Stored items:
+--

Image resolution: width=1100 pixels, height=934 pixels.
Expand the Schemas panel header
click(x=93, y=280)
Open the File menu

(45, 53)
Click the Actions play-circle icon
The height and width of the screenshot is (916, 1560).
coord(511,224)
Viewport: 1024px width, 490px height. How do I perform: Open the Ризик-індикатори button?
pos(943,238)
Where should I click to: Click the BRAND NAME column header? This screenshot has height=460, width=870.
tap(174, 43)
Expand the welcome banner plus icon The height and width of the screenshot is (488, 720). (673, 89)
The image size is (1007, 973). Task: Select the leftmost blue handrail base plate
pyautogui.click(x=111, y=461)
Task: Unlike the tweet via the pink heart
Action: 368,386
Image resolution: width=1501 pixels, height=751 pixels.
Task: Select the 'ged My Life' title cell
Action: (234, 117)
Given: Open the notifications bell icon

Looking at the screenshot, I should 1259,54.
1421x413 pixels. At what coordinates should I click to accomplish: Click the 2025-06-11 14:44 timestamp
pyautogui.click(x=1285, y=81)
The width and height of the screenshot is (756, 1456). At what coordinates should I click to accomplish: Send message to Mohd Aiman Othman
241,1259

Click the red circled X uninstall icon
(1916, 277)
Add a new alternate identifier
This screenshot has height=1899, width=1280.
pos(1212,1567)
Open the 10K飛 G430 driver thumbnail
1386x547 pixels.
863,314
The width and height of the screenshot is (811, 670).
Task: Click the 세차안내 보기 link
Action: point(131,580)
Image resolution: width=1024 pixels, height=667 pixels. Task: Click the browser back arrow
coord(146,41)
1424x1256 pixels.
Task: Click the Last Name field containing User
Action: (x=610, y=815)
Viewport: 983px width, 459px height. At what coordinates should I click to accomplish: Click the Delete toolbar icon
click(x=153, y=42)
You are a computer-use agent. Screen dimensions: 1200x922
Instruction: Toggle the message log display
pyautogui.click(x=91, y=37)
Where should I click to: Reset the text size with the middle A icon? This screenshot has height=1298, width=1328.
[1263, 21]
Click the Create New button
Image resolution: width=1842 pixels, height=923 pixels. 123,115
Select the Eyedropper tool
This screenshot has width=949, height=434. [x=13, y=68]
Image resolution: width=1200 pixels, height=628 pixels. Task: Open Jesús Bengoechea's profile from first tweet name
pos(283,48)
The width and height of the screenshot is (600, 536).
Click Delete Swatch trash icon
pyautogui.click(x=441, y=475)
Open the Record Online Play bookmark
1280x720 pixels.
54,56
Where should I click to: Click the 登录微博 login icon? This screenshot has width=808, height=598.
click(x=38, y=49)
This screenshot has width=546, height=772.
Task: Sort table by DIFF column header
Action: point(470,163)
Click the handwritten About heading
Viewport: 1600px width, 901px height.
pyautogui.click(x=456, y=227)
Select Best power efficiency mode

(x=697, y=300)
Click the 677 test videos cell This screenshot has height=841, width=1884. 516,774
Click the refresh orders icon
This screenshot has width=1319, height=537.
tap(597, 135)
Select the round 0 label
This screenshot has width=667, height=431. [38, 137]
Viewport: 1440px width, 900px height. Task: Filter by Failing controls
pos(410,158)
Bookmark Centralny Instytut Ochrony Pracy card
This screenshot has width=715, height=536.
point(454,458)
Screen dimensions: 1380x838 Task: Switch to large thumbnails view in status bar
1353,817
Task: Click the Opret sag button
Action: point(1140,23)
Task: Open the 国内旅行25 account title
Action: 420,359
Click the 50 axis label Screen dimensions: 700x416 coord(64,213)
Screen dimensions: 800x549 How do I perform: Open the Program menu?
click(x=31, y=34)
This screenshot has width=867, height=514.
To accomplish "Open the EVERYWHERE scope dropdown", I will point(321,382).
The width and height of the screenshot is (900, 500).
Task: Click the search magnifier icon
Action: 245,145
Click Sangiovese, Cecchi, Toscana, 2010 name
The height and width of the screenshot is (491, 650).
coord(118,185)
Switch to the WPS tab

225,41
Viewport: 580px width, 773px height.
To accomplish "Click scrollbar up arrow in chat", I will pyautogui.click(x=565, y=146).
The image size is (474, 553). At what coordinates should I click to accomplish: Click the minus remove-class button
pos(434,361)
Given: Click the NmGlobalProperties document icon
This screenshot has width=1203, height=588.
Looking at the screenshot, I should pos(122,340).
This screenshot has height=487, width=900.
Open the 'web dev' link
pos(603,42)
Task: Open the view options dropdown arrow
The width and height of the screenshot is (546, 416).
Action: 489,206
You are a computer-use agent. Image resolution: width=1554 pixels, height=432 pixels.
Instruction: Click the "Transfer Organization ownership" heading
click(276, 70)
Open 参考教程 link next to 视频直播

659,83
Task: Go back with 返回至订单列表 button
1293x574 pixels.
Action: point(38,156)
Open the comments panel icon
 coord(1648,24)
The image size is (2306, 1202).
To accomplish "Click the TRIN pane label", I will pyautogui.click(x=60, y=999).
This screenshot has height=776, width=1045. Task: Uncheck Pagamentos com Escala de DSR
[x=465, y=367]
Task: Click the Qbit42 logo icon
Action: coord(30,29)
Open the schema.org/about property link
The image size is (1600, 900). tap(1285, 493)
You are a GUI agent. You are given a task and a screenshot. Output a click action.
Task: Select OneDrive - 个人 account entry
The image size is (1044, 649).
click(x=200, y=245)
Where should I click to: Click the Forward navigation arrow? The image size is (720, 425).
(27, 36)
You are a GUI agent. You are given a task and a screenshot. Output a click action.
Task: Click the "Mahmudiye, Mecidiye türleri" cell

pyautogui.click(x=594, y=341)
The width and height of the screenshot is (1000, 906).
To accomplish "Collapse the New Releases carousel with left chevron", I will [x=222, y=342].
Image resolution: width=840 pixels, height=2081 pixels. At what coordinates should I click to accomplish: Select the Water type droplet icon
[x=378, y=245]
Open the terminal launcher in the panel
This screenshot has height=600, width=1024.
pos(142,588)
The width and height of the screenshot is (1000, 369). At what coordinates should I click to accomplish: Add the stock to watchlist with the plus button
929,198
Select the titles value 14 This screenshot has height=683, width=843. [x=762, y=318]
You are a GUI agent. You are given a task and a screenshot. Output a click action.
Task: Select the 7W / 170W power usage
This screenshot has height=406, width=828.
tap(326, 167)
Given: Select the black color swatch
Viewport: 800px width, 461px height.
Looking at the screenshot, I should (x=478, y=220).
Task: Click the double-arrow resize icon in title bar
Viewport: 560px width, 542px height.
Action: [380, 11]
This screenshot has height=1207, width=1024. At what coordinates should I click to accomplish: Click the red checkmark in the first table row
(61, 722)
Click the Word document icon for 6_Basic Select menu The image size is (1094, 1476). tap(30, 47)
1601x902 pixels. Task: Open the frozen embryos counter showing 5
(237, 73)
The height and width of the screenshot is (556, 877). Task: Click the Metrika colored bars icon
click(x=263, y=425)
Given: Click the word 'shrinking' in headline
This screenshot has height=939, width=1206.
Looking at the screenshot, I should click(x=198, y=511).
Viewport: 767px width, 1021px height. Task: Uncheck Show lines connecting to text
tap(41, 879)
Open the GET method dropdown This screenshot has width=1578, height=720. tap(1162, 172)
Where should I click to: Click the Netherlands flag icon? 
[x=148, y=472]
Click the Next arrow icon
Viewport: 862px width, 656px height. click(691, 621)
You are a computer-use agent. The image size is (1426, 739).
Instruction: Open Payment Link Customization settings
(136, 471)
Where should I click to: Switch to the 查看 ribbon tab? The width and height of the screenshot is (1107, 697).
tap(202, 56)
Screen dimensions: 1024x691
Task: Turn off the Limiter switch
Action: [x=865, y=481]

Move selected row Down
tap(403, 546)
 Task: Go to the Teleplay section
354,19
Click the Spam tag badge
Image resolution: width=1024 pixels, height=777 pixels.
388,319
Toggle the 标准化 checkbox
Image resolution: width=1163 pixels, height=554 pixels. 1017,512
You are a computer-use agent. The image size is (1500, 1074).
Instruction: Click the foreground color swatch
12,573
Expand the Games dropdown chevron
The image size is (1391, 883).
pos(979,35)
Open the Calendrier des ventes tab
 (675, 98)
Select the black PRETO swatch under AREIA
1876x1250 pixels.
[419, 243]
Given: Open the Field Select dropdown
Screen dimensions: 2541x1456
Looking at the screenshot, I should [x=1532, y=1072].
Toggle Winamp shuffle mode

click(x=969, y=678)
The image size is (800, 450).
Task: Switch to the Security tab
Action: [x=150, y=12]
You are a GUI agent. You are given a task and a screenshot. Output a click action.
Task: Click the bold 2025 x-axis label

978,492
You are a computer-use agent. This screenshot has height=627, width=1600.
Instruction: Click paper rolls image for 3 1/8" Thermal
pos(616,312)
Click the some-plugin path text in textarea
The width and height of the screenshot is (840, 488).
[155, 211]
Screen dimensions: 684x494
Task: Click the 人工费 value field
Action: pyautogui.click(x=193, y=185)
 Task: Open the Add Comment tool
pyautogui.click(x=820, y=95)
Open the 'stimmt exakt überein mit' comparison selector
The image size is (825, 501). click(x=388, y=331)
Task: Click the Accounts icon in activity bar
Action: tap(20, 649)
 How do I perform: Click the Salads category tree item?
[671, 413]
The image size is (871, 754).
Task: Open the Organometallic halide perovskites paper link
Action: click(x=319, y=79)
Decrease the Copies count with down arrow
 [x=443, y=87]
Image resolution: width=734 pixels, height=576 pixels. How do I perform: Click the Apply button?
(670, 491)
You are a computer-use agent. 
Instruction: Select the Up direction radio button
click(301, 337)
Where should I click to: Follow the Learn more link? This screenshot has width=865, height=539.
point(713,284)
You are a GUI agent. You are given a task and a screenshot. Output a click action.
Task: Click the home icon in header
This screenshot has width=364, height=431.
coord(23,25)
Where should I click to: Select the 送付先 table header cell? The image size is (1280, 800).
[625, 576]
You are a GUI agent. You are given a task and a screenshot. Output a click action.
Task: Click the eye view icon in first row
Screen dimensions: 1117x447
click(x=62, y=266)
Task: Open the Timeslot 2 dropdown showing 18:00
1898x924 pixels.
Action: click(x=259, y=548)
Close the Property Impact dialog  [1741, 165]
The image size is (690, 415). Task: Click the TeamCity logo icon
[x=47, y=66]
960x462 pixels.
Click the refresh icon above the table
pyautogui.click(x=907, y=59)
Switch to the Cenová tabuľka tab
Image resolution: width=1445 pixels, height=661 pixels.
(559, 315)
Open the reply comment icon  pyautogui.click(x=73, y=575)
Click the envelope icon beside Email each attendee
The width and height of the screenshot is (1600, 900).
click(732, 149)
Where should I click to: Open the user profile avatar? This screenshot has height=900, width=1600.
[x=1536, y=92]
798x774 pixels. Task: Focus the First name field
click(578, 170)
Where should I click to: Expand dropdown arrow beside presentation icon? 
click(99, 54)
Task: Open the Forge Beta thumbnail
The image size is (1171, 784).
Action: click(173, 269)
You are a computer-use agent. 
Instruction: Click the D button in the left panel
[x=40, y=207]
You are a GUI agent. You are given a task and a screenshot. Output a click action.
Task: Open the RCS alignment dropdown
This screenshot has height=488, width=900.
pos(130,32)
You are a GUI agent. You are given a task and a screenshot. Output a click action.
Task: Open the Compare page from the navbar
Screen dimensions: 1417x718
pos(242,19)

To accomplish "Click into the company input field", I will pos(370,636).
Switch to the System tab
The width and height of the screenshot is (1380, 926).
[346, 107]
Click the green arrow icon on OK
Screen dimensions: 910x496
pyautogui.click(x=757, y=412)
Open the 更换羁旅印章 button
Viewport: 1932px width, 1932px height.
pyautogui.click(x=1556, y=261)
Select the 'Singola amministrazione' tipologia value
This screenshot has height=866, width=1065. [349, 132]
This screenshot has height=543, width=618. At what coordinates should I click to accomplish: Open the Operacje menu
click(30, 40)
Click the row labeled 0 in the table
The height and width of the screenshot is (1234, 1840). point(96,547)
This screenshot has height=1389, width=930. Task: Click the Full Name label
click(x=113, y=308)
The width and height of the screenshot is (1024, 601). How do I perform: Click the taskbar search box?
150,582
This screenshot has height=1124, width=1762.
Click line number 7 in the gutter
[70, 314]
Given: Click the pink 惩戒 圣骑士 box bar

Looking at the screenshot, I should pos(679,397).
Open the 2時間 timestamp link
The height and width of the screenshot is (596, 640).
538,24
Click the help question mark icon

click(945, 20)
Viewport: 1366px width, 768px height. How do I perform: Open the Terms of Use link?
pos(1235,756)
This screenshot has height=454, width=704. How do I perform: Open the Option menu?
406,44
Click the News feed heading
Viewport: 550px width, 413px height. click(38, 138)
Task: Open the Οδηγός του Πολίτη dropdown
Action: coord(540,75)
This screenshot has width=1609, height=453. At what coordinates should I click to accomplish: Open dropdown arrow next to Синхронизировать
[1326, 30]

+--

Work required
Repeat word for word the lines above that run from the line containing "The width and height of the screenshot is (1000, 906)." through the line containing "You are a computer-use agent. The image size is (1426, 739).", both ends included, and nothing else.

Answer space
The width and height of the screenshot is (1000, 906).
To accomplish "Collapse the New Releases carousel with left chevron", I will [x=222, y=342].
Image resolution: width=840 pixels, height=2081 pixels. At what coordinates should I click to accomplish: Select the Water type droplet icon
[x=378, y=245]
Open the terminal launcher in the panel
This screenshot has height=600, width=1024.
pos(142,588)
The width and height of the screenshot is (1000, 369). At what coordinates should I click to accomplish: Add the stock to watchlist with the plus button
929,198
Select the titles value 14 This screenshot has height=683, width=843. [x=762, y=318]
You are a GUI agent. You are given a task and a screenshot. Output a click action.
Task: Select the 7W / 170W power usage
This screenshot has height=406, width=828.
tap(326, 167)
Given: Select the black color swatch
Viewport: 800px width, 461px height.
Looking at the screenshot, I should (x=478, y=220).
Task: Click the double-arrow resize icon in title bar
Viewport: 560px width, 542px height.
Action: [380, 11]
This screenshot has height=1207, width=1024. At what coordinates should I click to accomplish: Click the red checkmark in the first table row
(61, 722)
Click the Word document icon for 6_Basic Select menu The image size is (1094, 1476). tap(30, 47)
1601x902 pixels. Task: Open the frozen embryos counter showing 5
(237, 73)
The height and width of the screenshot is (556, 877). Task: Click the Metrika colored bars icon
click(x=263, y=425)
Given: Click the word 'shrinking' in headline
This screenshot has height=939, width=1206.
Looking at the screenshot, I should click(x=198, y=511).
Viewport: 767px width, 1021px height. Task: Uncheck Show lines connecting to text
tap(41, 879)
Open the GET method dropdown This screenshot has width=1578, height=720. tap(1162, 172)
Where should I click to: Click the Netherlands flag icon? 
[x=148, y=472]
Click the Next arrow icon
Viewport: 862px width, 656px height. click(691, 621)
You are a computer-use agent. The image size is (1426, 739).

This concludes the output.